In November 1984, Eddy sent in his application for a job as basketball commentator at French TV station Canal Plus, who had acquired the rights to cover the NBA, and was handed the job in January 1985. He started commentating NBA games for Canal Plus. "I'm very different from the French announcers because I'm enthusiastic, sort of in the John Madden style. French sports announcers take themselves very seriously. They think of themselves as journalists, not fans, so they sort of have a stone-faced, Dan Rather approach", he told the Orlando Sentinel in 1987. In an article published in the New York Times in April 2017, Eddy was called "perhaps the man most responsible for introducing the country (France) to the NBA". His style of sportscasting was described as exuberant.

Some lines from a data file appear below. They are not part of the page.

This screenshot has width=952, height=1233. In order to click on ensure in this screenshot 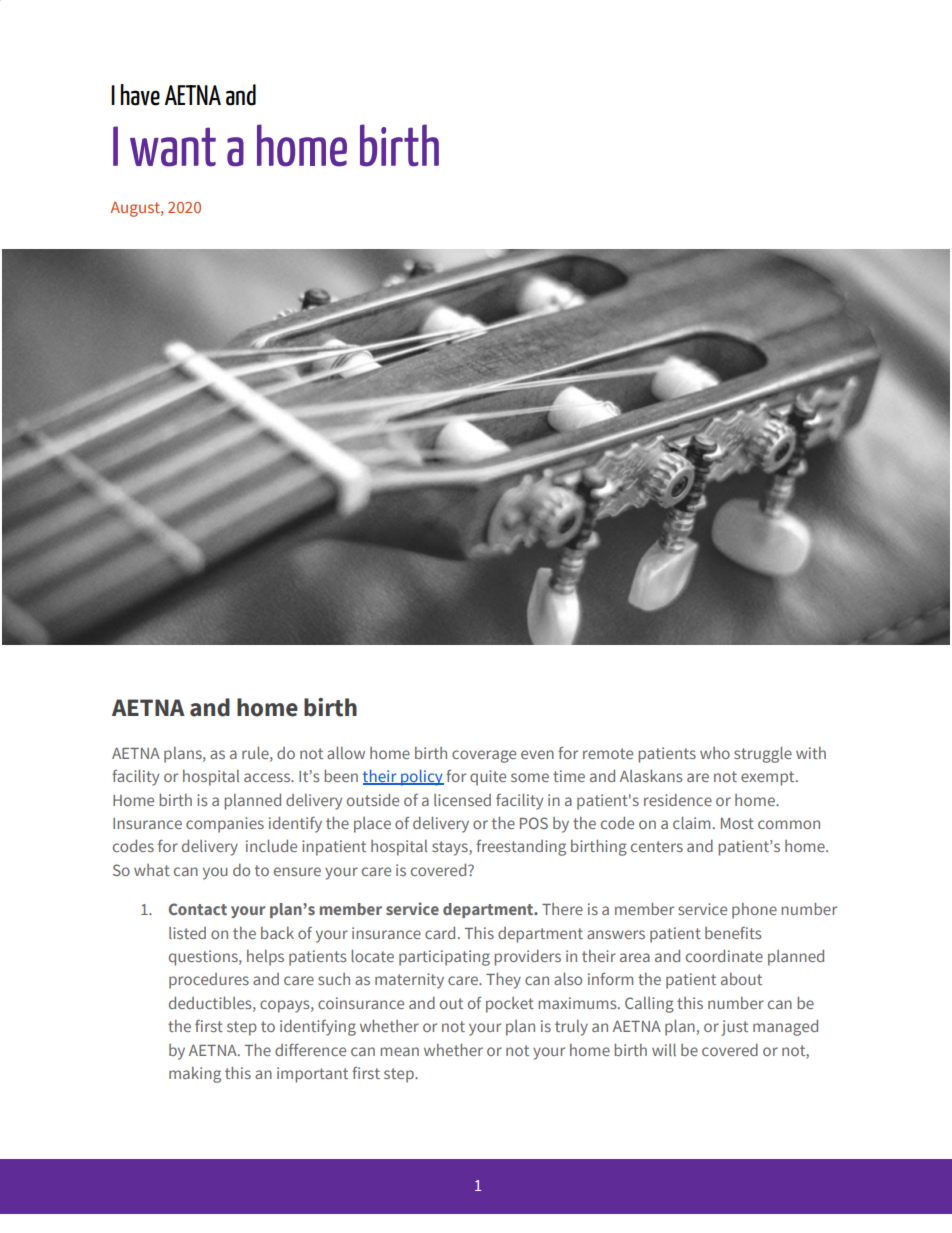, I will do `click(297, 871)`.
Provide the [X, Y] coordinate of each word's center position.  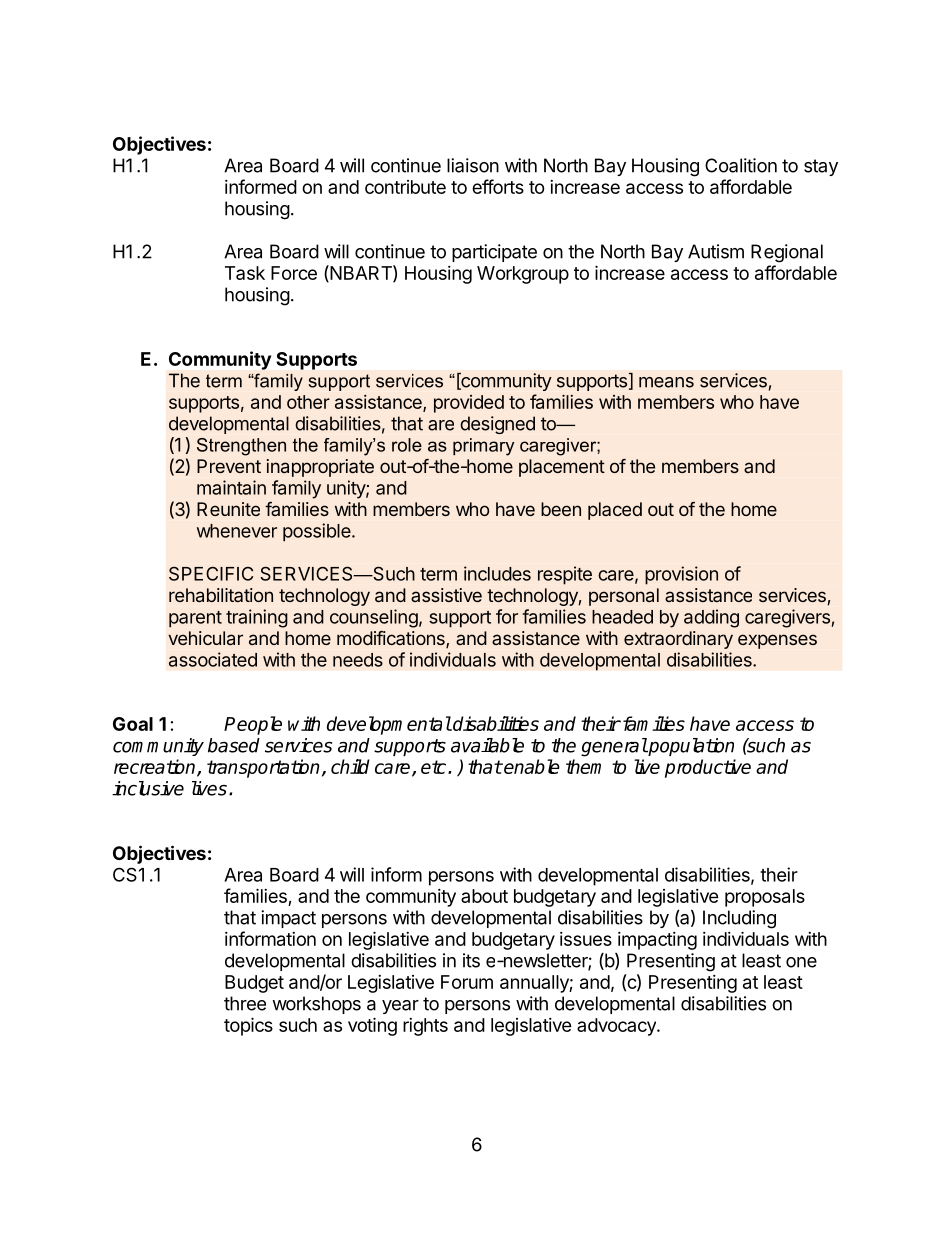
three [245, 1003]
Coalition [741, 165]
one [801, 962]
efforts [498, 186]
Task [245, 273]
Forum [467, 982]
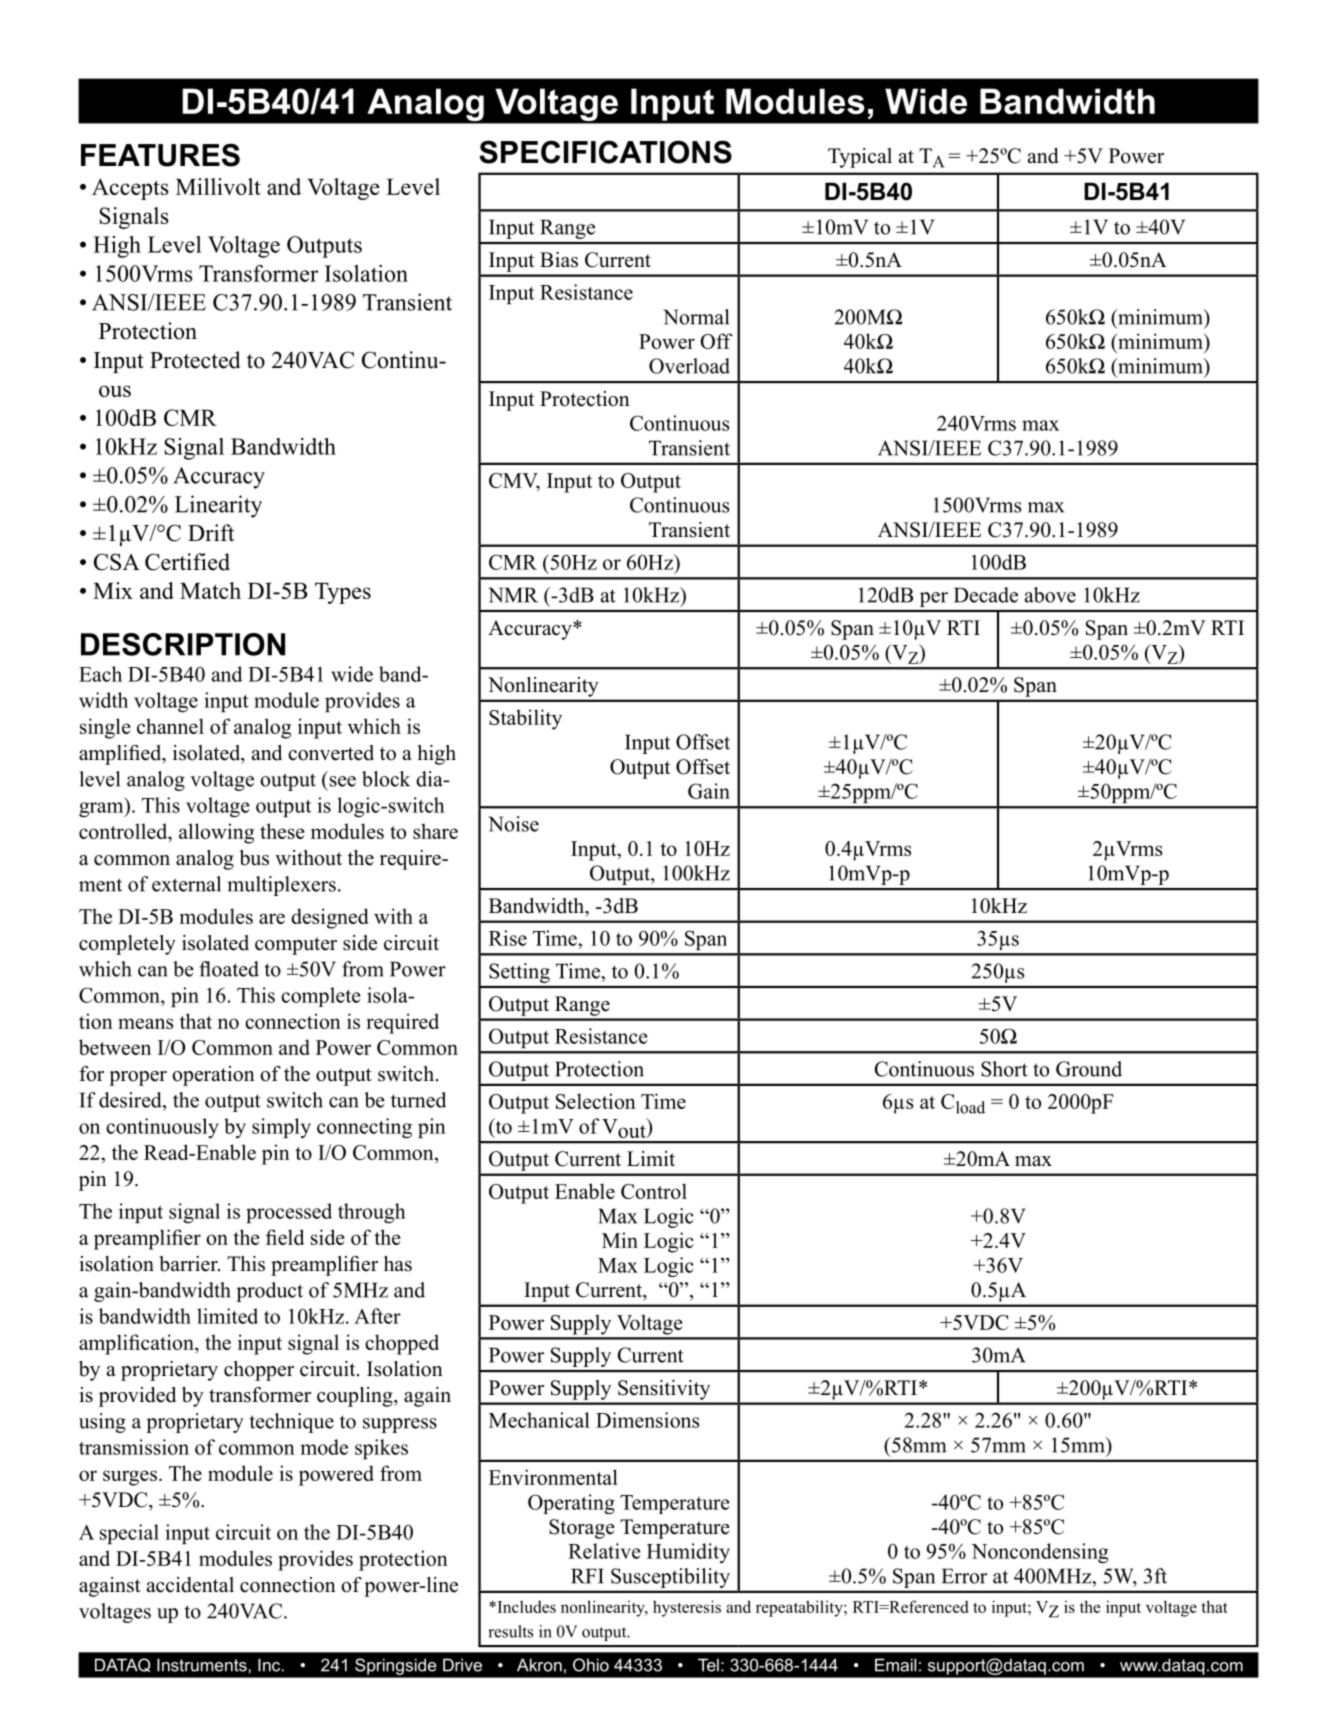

Speaking French with a strong American accent and mixing French with American basketball terms became his trademark.

Eddy also commentated basketball games of the French league and international competition, such as the Olympic Games. Besides Canal Plus, he worked for other media, including Eurosport. Eddy also covered the Super Bowl on French TV. When Michael Jordan and later Shaquille O'Neal visited France in the 1990s, Eddy served as their translator and tour guide. He commented his last game involving the French men's national team in September 2022 (final of the European championship), but continued his commentary work on Canal Plus Afrique and Canal Plus France.

In July 2023, Eddy had a heart attack while shooting hoops at a playground in Chatou. He was saved by a 21-year-old man who performed first aid. In December 2024, Eddy was decorated with the Legion of Honour.